Vogt Hans-Ueli · Nationalrat · 2016-12-14
Vogt Hans-Ueli · Nationalrat · Zürich · Fraktion der Schweizerischen Volkspartei · 2016-12-14
Wortprotokoll
Gestatten Sie mir einige Bemerkungen zu Artikel 931 und insbesondere zur Schwelle. Zunächst einmal muss man sagen - es ist bereits gesagt worden -, dass es sehr wohl eine Erleichterung für die KMU bedeutet, wenn sie sich gegebenenfalls nicht eintragen müssen. Denn mit der Pflicht zur Eintragung ins Handelsregister ist nicht nur die erstmalige Eintragung verbunden, sondern es ist auch die Pflicht damit verbunden, die Eintragung aktuell zu halten. Wer also etwa sein Domizil wechselt, seinen Namen ändert, der muss sich, neben allem, was mit einem solchen Wechsel verbunden ist, auch noch um die Aktualität der Handelsregistereintragung kümmern. Das ist, auf Neudeutsch gesagt, ein zusätzlicher "hassle". Das hat sehr wohl mit genau dem zu tun, wovon wir KMU befreien wollen.

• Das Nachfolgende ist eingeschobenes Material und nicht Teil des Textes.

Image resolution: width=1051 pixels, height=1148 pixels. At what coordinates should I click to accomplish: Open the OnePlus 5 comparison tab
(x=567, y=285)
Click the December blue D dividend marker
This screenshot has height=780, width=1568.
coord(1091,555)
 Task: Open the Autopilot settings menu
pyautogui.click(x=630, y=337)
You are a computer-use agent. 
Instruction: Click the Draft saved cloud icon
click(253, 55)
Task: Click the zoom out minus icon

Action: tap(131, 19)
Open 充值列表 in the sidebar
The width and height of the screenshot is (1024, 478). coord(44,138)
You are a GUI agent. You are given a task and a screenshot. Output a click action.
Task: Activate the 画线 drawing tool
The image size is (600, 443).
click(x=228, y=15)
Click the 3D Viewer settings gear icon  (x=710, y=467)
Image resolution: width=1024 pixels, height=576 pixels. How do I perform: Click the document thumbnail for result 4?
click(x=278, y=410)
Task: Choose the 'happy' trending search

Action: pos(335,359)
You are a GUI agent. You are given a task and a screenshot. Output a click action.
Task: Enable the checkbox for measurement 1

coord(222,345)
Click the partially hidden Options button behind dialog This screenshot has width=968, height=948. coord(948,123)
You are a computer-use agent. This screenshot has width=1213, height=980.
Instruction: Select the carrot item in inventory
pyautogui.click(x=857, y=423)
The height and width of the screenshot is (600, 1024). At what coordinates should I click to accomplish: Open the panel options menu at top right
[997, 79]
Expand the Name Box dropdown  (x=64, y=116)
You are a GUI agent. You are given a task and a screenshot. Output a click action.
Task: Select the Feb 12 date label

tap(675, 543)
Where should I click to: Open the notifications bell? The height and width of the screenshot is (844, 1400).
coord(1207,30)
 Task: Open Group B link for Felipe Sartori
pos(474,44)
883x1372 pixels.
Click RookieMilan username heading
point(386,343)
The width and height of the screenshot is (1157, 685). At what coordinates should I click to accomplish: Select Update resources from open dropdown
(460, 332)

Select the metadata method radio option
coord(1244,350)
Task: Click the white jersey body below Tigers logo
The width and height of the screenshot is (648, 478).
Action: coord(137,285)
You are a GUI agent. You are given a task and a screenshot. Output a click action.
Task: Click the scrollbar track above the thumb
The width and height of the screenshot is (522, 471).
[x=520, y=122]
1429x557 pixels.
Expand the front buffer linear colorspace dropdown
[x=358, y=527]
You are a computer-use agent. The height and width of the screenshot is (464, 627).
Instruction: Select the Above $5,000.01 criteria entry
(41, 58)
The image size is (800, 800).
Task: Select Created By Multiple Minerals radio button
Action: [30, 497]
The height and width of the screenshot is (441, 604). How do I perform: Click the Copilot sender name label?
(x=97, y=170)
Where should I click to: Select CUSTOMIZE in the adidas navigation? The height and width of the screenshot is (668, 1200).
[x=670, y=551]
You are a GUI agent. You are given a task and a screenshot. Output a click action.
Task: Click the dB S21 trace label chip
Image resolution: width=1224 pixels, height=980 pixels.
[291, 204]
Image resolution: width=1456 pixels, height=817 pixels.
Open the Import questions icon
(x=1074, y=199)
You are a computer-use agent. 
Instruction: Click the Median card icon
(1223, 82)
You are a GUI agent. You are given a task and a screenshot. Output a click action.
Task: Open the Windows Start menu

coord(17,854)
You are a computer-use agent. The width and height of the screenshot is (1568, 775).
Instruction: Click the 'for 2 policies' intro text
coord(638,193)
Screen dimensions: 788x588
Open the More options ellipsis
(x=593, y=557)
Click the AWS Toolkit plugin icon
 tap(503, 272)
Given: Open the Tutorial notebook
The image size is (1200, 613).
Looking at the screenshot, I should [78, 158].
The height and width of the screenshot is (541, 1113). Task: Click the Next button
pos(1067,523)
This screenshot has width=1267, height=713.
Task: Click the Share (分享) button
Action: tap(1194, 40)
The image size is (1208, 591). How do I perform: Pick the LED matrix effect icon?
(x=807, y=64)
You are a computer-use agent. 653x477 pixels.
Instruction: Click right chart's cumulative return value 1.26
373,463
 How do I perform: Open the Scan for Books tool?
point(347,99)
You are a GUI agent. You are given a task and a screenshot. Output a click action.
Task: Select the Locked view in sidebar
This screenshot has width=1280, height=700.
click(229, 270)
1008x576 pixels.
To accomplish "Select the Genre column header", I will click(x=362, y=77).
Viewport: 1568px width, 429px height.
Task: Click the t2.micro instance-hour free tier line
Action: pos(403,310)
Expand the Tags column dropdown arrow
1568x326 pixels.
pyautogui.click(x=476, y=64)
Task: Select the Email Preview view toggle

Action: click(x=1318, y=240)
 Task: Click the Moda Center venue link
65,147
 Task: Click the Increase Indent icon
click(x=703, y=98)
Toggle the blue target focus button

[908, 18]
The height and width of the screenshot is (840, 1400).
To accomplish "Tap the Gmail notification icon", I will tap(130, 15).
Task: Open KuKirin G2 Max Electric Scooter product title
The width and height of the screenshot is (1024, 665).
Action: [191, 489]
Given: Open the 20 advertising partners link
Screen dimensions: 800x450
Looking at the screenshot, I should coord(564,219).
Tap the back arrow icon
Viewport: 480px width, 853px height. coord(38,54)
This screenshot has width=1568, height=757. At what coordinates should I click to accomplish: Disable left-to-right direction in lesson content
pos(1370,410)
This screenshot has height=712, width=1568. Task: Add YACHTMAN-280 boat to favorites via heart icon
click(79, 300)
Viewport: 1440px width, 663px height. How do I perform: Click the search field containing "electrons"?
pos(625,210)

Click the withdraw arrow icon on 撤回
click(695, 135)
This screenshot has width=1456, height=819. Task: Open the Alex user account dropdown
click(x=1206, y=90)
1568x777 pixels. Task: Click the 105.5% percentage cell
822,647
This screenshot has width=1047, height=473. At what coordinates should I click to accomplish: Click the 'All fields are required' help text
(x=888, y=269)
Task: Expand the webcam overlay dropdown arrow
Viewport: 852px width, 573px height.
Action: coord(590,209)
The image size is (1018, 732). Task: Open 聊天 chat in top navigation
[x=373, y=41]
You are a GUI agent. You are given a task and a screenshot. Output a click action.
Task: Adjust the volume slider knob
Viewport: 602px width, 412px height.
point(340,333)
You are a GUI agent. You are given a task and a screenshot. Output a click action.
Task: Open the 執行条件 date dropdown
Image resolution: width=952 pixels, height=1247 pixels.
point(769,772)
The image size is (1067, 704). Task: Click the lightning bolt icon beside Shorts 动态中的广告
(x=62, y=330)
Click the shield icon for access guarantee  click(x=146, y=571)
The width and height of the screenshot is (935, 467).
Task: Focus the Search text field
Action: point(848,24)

Ein weiterer Punkt: Es ist nicht so, dass Geschäftspartner und Gläubiger von Einzelunternehmen, die nicht im Handelsregister eingetragen sind, völlig hilflos und unwissend diesen Unternehmen gegenüberstehen. Die Idee hinter der Handelsregister-Eintragungspflicht ist natürlich, dass derjenige, der einem nichteintragungspflichtigen Rechtssubjekt gegenübersteht, sich individuell, durch persönlichen Kontakt über dessen Vermögensverhältnisse und andere Verhältnisse informiert. Erst wenn das nicht mehr möglich ist, wenn also ein standardisierter Gläubigerschutz nötig ist, besteht die Eintragungspflicht. Dieser Gedanke steht auch hinter der Rechnungslegungspflicht. Darum ist es sehr wohl so - das hatten die Väter des Obligationenrechts von 1936 sehr wohl erkannt -, dass eine Parallele zwischen Rechnungslegungspflicht und Handelsregister-Eintragungspflicht besteht. Gemeinsam ist beiden die Frage, ab welchem Moment der Gläubigerschutz standardisiert sein und es nicht mehr auf die individuellen Kontakte zwischen Geschäftspartnern ankommen soll.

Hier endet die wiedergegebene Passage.